# Your goal
The answer should be each line from the entries below that has the word "magnifier" in it.

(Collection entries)

····················

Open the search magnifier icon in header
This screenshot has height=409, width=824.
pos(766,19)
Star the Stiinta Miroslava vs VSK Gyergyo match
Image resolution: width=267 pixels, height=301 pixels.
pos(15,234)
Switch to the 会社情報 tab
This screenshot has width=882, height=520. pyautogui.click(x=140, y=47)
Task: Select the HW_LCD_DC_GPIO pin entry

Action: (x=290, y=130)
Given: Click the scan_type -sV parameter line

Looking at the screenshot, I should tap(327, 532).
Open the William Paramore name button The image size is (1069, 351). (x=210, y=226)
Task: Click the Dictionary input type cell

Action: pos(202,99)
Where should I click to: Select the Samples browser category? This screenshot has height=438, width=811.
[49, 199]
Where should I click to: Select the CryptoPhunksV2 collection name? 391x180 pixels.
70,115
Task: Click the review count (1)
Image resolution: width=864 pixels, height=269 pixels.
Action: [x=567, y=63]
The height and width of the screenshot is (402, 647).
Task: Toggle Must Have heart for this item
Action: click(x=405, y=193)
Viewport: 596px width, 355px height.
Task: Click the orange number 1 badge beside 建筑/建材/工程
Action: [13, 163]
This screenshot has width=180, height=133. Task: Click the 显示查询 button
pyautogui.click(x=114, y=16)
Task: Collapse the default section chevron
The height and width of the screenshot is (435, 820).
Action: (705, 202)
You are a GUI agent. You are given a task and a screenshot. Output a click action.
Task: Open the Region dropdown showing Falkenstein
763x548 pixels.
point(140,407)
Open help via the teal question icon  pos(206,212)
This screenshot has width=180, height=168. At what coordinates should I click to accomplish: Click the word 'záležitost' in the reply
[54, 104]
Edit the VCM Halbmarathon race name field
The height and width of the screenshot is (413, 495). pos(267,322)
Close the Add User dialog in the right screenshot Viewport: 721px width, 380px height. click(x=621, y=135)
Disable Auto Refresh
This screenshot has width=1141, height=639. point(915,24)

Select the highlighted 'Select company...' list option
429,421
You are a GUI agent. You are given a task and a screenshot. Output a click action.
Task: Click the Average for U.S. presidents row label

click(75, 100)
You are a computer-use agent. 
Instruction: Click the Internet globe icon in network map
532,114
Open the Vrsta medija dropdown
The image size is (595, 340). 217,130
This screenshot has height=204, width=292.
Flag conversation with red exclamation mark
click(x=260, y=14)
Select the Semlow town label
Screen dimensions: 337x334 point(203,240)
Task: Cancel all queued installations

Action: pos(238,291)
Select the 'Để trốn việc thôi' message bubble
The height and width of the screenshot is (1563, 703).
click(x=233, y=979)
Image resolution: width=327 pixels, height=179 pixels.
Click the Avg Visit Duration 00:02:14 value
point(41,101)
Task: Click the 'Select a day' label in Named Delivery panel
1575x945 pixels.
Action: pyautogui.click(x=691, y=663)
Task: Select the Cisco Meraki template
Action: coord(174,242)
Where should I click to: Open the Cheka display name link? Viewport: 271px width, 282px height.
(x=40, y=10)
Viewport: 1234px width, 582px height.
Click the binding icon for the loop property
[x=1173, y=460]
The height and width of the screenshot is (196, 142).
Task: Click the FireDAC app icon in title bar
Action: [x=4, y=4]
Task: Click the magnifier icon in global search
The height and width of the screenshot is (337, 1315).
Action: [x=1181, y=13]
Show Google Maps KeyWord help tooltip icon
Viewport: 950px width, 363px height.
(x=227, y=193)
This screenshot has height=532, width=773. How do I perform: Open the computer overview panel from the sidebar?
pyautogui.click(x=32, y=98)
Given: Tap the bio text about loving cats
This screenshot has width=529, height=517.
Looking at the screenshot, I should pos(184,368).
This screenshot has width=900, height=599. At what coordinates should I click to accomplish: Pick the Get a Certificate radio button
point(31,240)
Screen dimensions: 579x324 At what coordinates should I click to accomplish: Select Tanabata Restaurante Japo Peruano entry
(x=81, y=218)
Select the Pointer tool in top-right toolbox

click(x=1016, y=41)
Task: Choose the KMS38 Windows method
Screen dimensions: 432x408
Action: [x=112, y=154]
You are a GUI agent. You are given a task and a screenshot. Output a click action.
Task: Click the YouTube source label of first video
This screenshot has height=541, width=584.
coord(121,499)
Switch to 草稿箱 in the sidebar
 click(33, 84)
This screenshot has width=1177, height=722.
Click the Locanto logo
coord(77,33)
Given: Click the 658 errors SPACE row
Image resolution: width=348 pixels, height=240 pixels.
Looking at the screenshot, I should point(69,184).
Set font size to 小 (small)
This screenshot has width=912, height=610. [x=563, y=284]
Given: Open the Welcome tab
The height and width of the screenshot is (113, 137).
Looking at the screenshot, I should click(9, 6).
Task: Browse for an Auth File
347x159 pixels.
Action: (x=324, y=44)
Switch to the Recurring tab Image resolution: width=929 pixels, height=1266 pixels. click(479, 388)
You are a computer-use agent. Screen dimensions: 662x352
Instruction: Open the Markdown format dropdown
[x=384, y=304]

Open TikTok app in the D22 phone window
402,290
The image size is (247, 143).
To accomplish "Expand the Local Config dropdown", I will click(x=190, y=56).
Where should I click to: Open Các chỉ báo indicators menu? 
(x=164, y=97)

····················

# Response to this exercise
Open the search magnifier icon in header
Task: Click the magnifier icon in global search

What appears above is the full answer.